Hakiki velilerin eli üzerinde Allah’ın eli vardır. Onlara biat edenler, hakikatte Allah’a biat ederler… Böylesi kimselere düşman olanlar da Allah’a düşman olurlar…
“Şüphesiz sana baş eğerek biat edenler, Allah'a baş eğip biat etmiş sayılırlar. Allah'ın eli onların ellerinin üstündedir. Verdiği bu sözden dönen, ancak kendi aleyhine dönmüş olur. Allah'a verdiği sözü yerine getirene, Allah büyük ecir verecektir...” (Fetih Süresi 10. Ayet)

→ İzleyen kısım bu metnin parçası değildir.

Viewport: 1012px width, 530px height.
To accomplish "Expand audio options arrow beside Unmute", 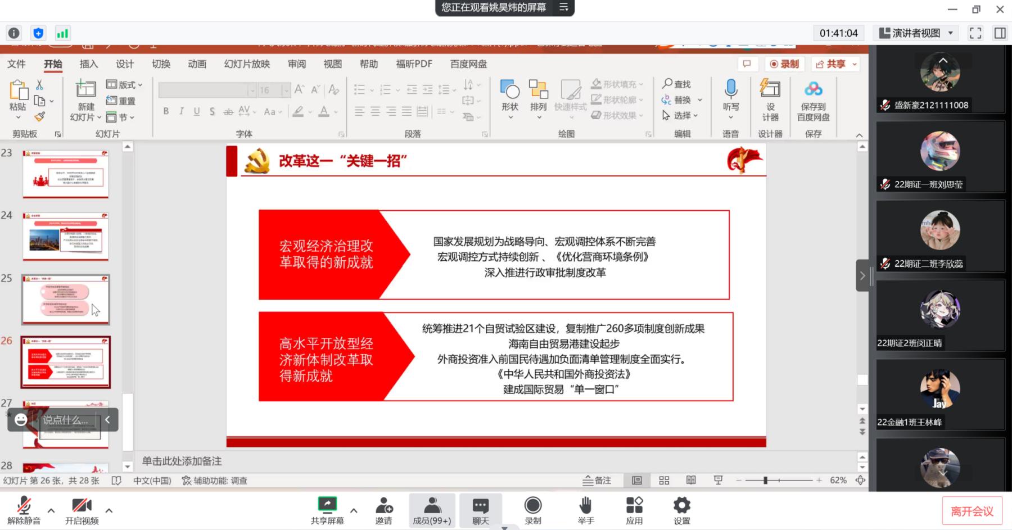I will (x=51, y=510).
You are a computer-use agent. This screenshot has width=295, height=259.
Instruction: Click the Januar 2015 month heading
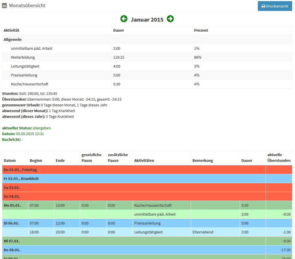pos(147,20)
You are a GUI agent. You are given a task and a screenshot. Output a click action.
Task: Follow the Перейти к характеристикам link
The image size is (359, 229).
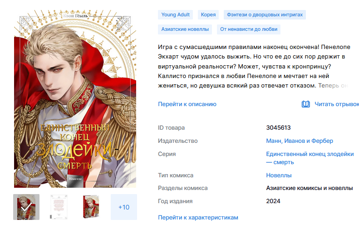198,218
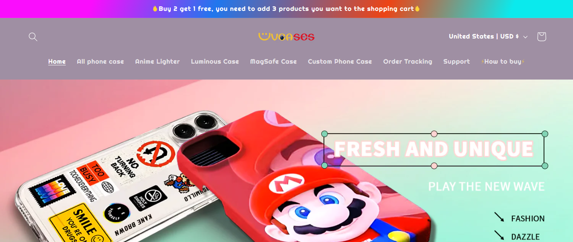Click the top-left green resize handle
The image size is (573, 242).
pyautogui.click(x=324, y=134)
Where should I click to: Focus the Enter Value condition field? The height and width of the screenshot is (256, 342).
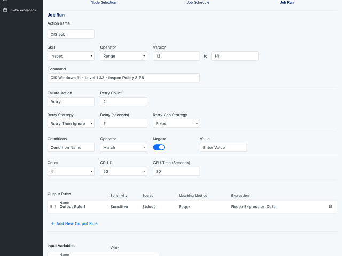pos(223,147)
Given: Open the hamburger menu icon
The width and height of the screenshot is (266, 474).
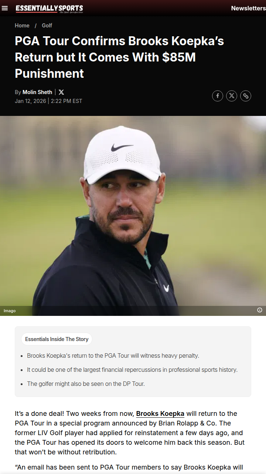Looking at the screenshot, I should click(x=5, y=8).
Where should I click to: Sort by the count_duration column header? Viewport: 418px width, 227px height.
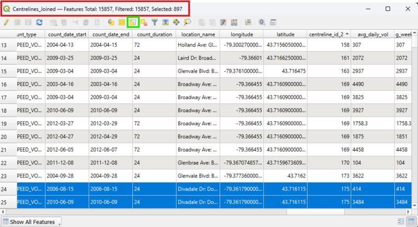click(154, 34)
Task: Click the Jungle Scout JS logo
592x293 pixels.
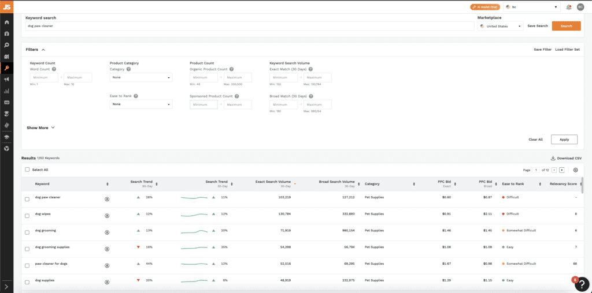Action: (6, 7)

Eğer tanıştığın kişinin gerçek bir evliya ve mürşit olduğunu sınamak ve anlamak istiyorsan-ki bunu yapmalısın- kendisine kalben soru sor. Cevap alamadıysan onu terk et. Asla kendisine intisap etme. O, yetkisiz ve sahte bir mürşittir. Şeyhlik postuna oturan bir evliyanın kalp gözünün “kesinlikle” açık olması ve kalpten sorulan sorulara cevap vermesi şarttır. Aksi takdirde o kişi mürşit olamaz. Böylesi bir durumda, başka bir mürşit aramaya koyulmanız önerilir…
Bir de şöyle bir durum vardır: Hakiki bir mürşit, talebelerinden birine ders verme salahiyeti vermiştir ve dünyasını değişmiştir. O talebe de silsiledeki manevi büyüklere vekâleten ders tarif etmektedir. Kendi nefsini aradan çıkarmıştır. Kendisine kesinlikle şeyh, evliya, veli süsü vermez ve dedirtmez, kendini de asla rabıta ettirmez. Kuran’a ve sünnete bağlıdır, yola hizmet etmektedir. Böylesi kişilerden biat alıp manevi bir yola bağlanmakta hiçbir sorun yoktur. Bu, önerilir…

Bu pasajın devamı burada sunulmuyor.